:: Given problem A ::
In the piece on why fear stops us from doing what we love, what does the closing saying claim waits on the other side of your comfort zone?

:: Text segment ::
WHY FEAR STOPS US FROM DOING WHAT WE LOVE

Your fear should always be allowed to have a voice, and a seat in the vehicle of your life. But whatever you do — don’t let your fear DRIVE.
—  Elizabeth Gilbert

Like it or not, fear is an integral part of our lives.

It is an ancient ‘fight or flight’ mechanism that protected us as we hunched outside our caves for millions of years. It has ensured our species survive to modern day. It is the process that helps prevent us from burning ourselves near a fire and look both ways when we cross a road.

In this sense, fear is a useful friend to take along for the ride and we should treat it as such. The trouble comes when we let fear run unchecked and unexamined. Emboldened and encouraged, fear can take over our lives, dictating that we stick to what we know, don’t put ourselves out there, don’t start a new project, don’t move to another country, don’t write that book…The list can go on forever.

Left to their own devices, fears grow and take up valuable real estate in our hearts and minds, claiming space that is difficult to take back. You may have heard some variations of these statements below, whispered in your ears during a moment of doubt:

What am I doing with my life?

I should stick to a real job.

I cannot live in a fantasy world.

Where am I going with this dream I’ve got?

I will not be successful.

Going after my dream is irresponsible.

What if I fail?

And my absolute favorite: 

At my age, I should have a real job, a family, and children.

 

Of course, some variation of these musings is not without base. The issue is that we often approach the whisperings our fears tell us as an absolute call to stop. Fear paralyzes us into inaction, because status quo is what our fear is most comfortable with.

But status quo won’t help us grow. It won’t let us find what makes our heart sing and realize our fullest potential. As the cliched saying goes,

Everything worthwhile waits on the other side of your comfort zone.

:: Extracted material ::
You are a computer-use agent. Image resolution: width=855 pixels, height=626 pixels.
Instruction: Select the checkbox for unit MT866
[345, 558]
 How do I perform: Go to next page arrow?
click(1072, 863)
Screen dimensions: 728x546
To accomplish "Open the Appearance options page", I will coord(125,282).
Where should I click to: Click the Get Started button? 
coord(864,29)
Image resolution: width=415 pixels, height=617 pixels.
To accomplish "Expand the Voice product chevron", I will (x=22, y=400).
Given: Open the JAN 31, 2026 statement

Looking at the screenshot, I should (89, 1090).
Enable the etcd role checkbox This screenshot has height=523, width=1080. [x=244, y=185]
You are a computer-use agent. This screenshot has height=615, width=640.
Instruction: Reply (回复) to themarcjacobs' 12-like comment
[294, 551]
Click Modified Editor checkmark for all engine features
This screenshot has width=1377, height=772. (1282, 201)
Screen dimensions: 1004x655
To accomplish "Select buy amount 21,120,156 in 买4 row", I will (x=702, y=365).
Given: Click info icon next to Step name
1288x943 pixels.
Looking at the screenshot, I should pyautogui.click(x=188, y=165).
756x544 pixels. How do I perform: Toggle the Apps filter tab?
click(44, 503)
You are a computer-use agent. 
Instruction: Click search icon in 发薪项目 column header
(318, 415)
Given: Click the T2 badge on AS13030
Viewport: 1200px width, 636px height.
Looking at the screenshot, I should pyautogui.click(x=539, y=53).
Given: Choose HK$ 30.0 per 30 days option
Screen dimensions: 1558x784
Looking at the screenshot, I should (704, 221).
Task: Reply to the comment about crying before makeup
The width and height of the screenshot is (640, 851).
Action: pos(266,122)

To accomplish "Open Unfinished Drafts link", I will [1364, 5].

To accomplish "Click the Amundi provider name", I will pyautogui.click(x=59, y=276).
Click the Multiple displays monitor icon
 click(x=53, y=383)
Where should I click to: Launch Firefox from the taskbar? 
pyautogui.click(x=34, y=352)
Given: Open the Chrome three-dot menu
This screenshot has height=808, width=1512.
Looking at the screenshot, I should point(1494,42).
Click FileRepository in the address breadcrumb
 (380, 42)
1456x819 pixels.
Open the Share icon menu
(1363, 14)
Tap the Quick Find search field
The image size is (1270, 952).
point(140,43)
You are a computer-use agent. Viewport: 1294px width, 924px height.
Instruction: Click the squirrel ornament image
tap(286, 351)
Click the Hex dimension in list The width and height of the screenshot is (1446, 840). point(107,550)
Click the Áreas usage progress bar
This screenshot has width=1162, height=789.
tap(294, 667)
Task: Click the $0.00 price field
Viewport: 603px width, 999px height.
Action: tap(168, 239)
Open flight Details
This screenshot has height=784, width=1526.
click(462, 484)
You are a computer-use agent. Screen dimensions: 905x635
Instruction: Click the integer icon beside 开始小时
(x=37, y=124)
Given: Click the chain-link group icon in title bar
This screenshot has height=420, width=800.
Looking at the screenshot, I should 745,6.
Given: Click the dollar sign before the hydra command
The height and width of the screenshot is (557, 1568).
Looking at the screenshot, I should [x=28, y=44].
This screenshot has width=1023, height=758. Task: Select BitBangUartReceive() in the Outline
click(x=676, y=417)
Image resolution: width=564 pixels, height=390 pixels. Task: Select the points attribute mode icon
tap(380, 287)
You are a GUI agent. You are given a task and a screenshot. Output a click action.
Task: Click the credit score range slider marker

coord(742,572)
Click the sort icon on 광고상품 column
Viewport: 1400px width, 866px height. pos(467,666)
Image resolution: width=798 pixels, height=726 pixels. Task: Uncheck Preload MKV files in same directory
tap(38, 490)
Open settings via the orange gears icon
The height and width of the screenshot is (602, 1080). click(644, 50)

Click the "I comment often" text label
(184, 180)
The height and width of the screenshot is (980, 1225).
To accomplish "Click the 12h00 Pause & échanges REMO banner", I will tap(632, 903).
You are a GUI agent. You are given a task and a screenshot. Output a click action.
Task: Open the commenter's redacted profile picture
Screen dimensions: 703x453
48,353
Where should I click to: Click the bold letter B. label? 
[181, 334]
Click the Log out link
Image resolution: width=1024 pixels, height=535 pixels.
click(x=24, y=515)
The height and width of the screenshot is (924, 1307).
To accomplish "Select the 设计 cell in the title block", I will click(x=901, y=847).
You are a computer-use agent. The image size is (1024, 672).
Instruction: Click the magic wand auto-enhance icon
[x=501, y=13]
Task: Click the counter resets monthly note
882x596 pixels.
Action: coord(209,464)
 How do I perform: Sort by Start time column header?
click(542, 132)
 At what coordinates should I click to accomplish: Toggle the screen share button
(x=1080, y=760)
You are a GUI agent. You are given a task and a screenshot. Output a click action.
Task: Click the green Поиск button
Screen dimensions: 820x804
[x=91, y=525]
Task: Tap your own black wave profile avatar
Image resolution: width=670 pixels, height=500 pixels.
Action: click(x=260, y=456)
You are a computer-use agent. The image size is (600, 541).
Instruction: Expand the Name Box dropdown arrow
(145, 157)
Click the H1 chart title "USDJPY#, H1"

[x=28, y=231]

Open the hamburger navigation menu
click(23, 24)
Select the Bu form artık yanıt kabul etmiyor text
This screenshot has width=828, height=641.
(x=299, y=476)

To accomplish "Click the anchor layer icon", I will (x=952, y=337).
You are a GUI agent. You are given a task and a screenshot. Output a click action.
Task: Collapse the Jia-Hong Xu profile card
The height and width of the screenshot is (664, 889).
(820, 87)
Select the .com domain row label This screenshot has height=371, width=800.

:: Given problem B ::
Return the lines of the listing word for word, starting at the line that contains "Click the Log out link" and running through the end of the listing.

:: Correct result A ::
Everything worthwhile.

:: Correct result B ::
Click the Log out link
Image resolution: width=1024 pixels, height=535 pixels.
click(x=24, y=515)
The height and width of the screenshot is (924, 1307).
To accomplish "Select the 设计 cell in the title block", I will click(x=901, y=847).
You are a computer-use agent. The image size is (1024, 672).
Instruction: Click the magic wand auto-enhance icon
[x=501, y=13]
Task: Click the counter resets monthly note
882x596 pixels.
Action: coord(209,464)
 How do I perform: Sort by Start time column header?
click(542, 132)
 At what coordinates should I click to accomplish: Toggle the screen share button
(x=1080, y=760)
You are a GUI agent. You are given a task and a screenshot. Output a click action.
Task: Click the green Поиск button
Screen dimensions: 820x804
[x=91, y=525]
Task: Tap your own black wave profile avatar
Image resolution: width=670 pixels, height=500 pixels.
Action: click(x=260, y=456)
You are a computer-use agent. The image size is (600, 541).
Instruction: Expand the Name Box dropdown arrow
(145, 157)
Click the H1 chart title "USDJPY#, H1"

[x=28, y=231]

Open the hamburger navigation menu
click(23, 24)
Select the Bu form artık yanıt kabul etmiyor text
This screenshot has width=828, height=641.
(x=299, y=476)

To accomplish "Click the anchor layer icon", I will (x=952, y=337).
You are a GUI agent. You are given a task and a screenshot. Output a click action.
Task: Collapse the Jia-Hong Xu profile card
The height and width of the screenshot is (664, 889).
(820, 87)
Select the .com domain row label This screenshot has height=371, width=800.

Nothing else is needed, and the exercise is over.